Going back one more generation, in terms of horn in the United States many players can look back to three major players of the early 20th century, Max Pottag (1876-1970), Anton Horner (1877-1971), and Max Hess (1878-1975). All of them had an impact. Hess was principal hornist in Boston and Cincinnati, Pottag put out a number of publications that are still in print and was a long time member of the Chicago Symphony (performing with the orchestra for 40 seasons), and Horner performed in the Philadelphia Orchestra from 1902-46 (serving as principal hornist until 1930) and taught at the Curtis Institute from 1924-42. And all three all studied with Freidrich Gumpert at the Leipzig Conservatory.
I was recently asked about Gumpert by a site visitor.
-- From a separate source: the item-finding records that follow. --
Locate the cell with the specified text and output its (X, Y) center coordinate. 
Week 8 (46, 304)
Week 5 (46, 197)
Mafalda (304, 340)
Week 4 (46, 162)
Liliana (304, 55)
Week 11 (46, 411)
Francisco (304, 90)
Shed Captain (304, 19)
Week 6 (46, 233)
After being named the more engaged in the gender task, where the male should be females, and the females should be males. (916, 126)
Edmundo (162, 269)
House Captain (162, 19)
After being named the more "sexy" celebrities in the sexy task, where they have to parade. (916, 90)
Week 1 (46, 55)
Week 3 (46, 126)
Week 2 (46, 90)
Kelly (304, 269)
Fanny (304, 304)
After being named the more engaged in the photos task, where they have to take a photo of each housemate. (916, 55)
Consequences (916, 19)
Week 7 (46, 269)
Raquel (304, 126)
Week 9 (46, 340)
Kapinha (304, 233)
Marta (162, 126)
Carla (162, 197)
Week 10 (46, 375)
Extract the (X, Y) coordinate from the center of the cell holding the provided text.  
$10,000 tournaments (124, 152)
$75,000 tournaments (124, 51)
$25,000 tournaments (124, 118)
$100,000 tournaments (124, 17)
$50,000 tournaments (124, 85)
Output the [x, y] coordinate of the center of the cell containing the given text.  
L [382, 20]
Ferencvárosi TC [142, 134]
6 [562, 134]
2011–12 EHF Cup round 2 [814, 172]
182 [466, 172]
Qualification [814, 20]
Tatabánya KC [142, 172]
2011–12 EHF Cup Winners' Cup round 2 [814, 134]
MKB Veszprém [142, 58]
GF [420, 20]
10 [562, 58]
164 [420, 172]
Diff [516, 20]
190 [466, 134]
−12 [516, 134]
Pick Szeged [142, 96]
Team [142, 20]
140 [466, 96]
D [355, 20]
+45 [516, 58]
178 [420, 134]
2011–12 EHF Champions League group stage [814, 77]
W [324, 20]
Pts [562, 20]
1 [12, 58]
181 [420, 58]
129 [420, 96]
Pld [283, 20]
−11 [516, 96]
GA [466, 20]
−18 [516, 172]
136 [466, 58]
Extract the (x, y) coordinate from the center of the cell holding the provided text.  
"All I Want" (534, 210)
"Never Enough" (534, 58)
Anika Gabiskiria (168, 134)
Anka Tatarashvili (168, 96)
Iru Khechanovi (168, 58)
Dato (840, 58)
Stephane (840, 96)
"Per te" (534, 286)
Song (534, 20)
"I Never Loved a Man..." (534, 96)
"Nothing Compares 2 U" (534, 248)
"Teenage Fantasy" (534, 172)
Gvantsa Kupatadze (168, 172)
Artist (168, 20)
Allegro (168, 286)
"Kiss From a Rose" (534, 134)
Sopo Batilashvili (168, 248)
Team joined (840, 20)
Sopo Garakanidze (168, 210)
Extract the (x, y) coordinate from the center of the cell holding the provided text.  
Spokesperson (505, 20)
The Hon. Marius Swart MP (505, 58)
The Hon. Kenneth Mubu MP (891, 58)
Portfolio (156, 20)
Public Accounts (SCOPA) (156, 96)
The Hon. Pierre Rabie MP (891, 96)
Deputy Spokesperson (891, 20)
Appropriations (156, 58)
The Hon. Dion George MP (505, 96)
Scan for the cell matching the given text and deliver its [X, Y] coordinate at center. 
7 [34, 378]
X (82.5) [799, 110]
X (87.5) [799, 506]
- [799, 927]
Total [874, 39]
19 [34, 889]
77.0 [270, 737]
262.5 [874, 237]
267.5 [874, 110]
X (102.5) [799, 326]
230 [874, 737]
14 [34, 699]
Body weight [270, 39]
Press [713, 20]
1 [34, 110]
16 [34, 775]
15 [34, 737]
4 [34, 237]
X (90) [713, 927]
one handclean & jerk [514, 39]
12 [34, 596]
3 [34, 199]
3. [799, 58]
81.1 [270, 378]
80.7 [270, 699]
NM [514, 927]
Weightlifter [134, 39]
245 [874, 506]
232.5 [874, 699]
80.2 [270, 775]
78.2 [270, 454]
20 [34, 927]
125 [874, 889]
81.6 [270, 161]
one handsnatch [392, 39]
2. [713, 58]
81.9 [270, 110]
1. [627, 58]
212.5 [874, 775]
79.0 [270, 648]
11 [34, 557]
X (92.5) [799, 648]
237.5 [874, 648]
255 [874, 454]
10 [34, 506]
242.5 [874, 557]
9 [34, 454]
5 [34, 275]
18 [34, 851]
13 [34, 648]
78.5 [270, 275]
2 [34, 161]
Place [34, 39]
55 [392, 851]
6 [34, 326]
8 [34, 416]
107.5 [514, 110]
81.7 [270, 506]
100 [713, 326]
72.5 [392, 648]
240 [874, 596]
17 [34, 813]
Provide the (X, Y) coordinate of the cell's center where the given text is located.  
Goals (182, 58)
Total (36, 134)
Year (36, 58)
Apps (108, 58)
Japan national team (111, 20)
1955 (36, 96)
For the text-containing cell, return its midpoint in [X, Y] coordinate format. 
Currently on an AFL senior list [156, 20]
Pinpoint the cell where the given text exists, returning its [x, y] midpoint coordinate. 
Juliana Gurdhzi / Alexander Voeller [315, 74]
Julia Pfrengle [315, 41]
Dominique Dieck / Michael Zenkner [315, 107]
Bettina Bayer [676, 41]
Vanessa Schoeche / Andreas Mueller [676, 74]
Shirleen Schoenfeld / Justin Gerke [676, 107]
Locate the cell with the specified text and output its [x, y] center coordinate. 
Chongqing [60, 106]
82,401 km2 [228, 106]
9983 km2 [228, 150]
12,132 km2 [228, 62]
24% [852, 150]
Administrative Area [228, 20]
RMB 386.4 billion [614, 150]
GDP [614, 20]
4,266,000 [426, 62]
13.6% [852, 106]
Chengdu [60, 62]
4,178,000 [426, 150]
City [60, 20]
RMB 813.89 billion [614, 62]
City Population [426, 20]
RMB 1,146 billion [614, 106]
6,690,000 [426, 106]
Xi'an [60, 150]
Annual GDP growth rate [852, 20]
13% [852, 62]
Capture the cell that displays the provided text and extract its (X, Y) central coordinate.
In his publications his name is curiously always spelled incorrectly (see the addendum at the end of this article), his print name is Gumbert with a B. And, notably, his nephew was instrumental in the invention of the double horn in 1897 (more on that here). But who did he study with? Where is a good bio to be found?
Gumpert still has many publications in print to this day, editions of etudes, excerpt books, solos, and he also wrote a method. In 1999 I gave a presentation in Paris on Gumpert at the Historic Brass Society event, the text of which was recently published in Brass Scholarship in Review: Preceedings of the Historic Brass Society Conference Cité de la Musique, Paris 1999 (Pendragon Press). The main text opens,
The name of Freidrich Adolf Gumpert is today one of the more widely recognized of all the horn players and teachers of the nineteenth century—at least among hornists. Gumpert was born in 1841 at Lichtenau (Thuringia) and studied horn under the town musician Hammann at Jena. He was first engaged as a horn player at Bad Nauheim, St. Gallen, and completed his military service in a band at Eisenach. Gumpert performed at Halle from 1862 until 1864, when the composer Cark Reinecke (1824-1910), then conductor of the Gewandhaus concerts, engaged him as principal hornist in the Gewhandhaus Orchestra in Leipzig. Gumpert held this position from 1864 until 1898 and was concurrently professor of horn at the Leipzig Conservatory, remaining in Leipzig until his death in 1906.
The full text of the presentation gives a number of insights into the secrets of his teaching but in short he certainly placed high importance on the development of lyrical playing and in the study of orchestral excerpts. He was an important and influential teacher, one that virtually every major player in the United States can trace back to among their own teachers.
ADDENDUM:
Formerly posted on Horn Articles Online, this is based on materials published in The Horn Call 27, no. 2 (February, 1997) and The Horn Call 28, no. 2 (February, 1998).
It is a most curious fact that every published work of the famous Leipzig horn teacher Friedrich Gumpert (1841-1906) misspells his name as Gumbert with a “B.” Norman Schweikert in his article “Gumpert, not Gumbert!” (The Horn Call 1, no. 2 [May, 1971], 45-46) relates that his former students theorized “that there was a well-known song-writer, poet or the like” named Friedrich Gumbert, and that “he did not seem to mind being mistaken for him.” As a refinement of the theory as to why this presumably intentional misspelling occurred, an examination of a typical nineteenth-century musical handbook (such as Fr. Pazdírek, The Universal Handbook of Musical Literature [Vienna: Pazdírek, n.d.], vol. 11, 657-664) will find an entry and many published works by Ferdinand Gumbert (1818-1896)–perhaps Gumpert’s publisher was banking on this name recognition to help sell music?